Rettungsgasse blockiert: Innenminister für höheres Bußgeld

Dresden (dpa/sn) - Sachsens Innenminister Markus Ulbig (CDU) will Autofahrer stärker zur Kasse bitten, die bei Unfällen Rettungsgassen blockieren. «Die jüngsten Vorfälle auf Autobahnen unterstreichen einmal mehr, dass wir den Bußgeldkatalog unter anderem bei gefährlichen Straßenverkehrsordnungswidrigkeiten anpassen müssen», sagte der Chef der Innenministerkonferenz (IMK) am Samstag der Deutschen Presse-Agentur. «Blockierte Rettungsgassen verhindern und verzögern die lebenswichtige Arbeit der Rettungskräfte. Das dürfen wir nicht hinnehmen.»

Bei der jüngsten IMK-Sitzung habe man sich auf eine Überprüfung der Sanktionen verständigt. «Wir werden das Thema mit dem Bundesverkehrsminister erörtern und bei der Frühjahrssitzung in Dresden einen aktuellen Stand vorstellen», so Ulbig.
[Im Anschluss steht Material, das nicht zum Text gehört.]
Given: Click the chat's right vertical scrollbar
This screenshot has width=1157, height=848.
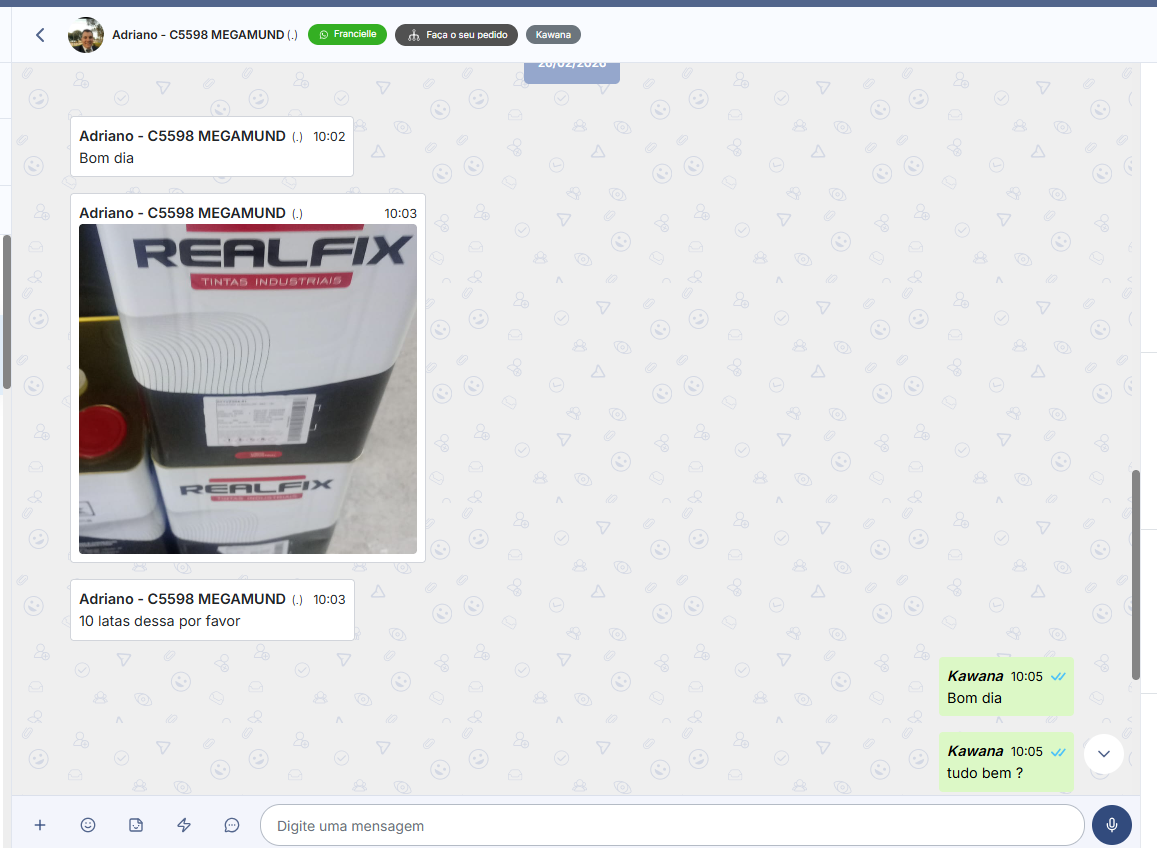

Zuletzt war es wiederholt zu Vorfällen auf Autobahnen gekommen. So gelangten vergangene Mittwoch Feuerwehrleute in Hessen auf der A5 bei Weiterstadt nur langsam zum Unfallort, weil Autofahrer hinter dem Rettungswagen hergefahren waren und den Weg für nachfolgende Einsatzfahrzeuge blockierten. Die Helfer mussten rund 800 Meter zu Fuß laufen. Die Feuerwehr kündigte juristische Schritte an und will gegen etwa 30 Blockierer Anzeige erstatten. Vor einigen Wochen mussten Sanitäter auf der A7 bei Kassel sogar zwei Kilometer bis zum Unfallort laufen, weil sie mit dem Rettungswagen nicht durchkamen.